■ What to produce ■
From the entries below, return exactly the lines beginning at the one that contains "The width and height of the screenshot is (206, 136)." and ending at the one that contains "Click the tallest white spike in the spectrum", both of them included, and only those lines.

Dataset entries
################

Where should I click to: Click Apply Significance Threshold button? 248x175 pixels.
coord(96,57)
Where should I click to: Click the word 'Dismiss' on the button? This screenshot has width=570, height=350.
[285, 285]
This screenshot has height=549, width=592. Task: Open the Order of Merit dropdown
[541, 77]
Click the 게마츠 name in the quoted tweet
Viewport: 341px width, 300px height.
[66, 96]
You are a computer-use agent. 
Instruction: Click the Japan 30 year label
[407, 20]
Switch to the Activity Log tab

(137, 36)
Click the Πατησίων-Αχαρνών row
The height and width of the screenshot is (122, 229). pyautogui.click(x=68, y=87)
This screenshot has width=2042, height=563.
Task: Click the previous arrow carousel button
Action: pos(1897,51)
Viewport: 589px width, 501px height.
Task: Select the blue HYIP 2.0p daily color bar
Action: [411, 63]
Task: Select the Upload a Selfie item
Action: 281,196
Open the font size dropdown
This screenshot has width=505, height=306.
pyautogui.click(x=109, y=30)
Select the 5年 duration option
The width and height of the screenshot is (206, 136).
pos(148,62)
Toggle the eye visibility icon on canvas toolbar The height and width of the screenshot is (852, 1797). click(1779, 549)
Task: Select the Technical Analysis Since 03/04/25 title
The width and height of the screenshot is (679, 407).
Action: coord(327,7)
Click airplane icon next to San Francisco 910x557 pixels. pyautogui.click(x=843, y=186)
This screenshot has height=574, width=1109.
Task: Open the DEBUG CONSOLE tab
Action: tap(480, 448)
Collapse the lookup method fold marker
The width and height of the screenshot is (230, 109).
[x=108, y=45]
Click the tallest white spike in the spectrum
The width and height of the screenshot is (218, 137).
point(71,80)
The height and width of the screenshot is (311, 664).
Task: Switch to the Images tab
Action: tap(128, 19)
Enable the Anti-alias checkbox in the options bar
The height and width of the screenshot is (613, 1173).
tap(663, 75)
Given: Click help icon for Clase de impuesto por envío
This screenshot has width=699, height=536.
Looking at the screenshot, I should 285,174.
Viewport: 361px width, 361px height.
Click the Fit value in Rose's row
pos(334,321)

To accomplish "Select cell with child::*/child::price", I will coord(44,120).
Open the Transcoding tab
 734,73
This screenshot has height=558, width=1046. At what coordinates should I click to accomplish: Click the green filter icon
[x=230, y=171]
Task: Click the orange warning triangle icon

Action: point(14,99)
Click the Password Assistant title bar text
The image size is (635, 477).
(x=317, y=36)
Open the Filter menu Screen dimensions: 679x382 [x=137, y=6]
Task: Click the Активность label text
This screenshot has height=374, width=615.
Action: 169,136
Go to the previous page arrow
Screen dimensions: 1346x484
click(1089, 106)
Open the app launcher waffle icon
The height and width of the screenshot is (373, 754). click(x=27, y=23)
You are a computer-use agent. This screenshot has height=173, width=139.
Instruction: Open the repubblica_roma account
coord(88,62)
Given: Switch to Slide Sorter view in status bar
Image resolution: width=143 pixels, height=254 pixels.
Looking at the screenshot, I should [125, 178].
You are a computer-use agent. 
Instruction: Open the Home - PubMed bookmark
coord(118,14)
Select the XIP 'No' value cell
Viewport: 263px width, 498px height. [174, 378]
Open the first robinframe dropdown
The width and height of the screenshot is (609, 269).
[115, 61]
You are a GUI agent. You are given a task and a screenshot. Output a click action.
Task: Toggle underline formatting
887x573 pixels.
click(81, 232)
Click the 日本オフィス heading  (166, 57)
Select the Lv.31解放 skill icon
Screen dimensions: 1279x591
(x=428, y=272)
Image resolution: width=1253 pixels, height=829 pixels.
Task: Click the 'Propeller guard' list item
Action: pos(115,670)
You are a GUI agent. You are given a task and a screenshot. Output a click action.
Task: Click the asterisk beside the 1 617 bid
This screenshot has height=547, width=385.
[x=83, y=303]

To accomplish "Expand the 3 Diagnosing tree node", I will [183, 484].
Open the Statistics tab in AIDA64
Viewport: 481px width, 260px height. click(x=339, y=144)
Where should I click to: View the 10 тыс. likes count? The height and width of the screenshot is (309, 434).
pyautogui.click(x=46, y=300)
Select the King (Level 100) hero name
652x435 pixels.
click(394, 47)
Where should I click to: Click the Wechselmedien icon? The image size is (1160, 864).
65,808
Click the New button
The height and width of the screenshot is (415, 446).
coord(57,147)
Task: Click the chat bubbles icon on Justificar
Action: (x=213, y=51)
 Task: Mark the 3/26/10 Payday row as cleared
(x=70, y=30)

################

■ Response area ■
The width and height of the screenshot is (206, 136).
pos(148,62)
Toggle the eye visibility icon on canvas toolbar The height and width of the screenshot is (852, 1797). click(1779, 549)
Task: Select the Technical Analysis Since 03/04/25 title
The width and height of the screenshot is (679, 407).
Action: coord(327,7)
Click airplane icon next to San Francisco 910x557 pixels. pyautogui.click(x=843, y=186)
This screenshot has height=574, width=1109.
Task: Open the DEBUG CONSOLE tab
Action: tap(480, 448)
Collapse the lookup method fold marker
The width and height of the screenshot is (230, 109).
[x=108, y=45]
Click the tallest white spike in the spectrum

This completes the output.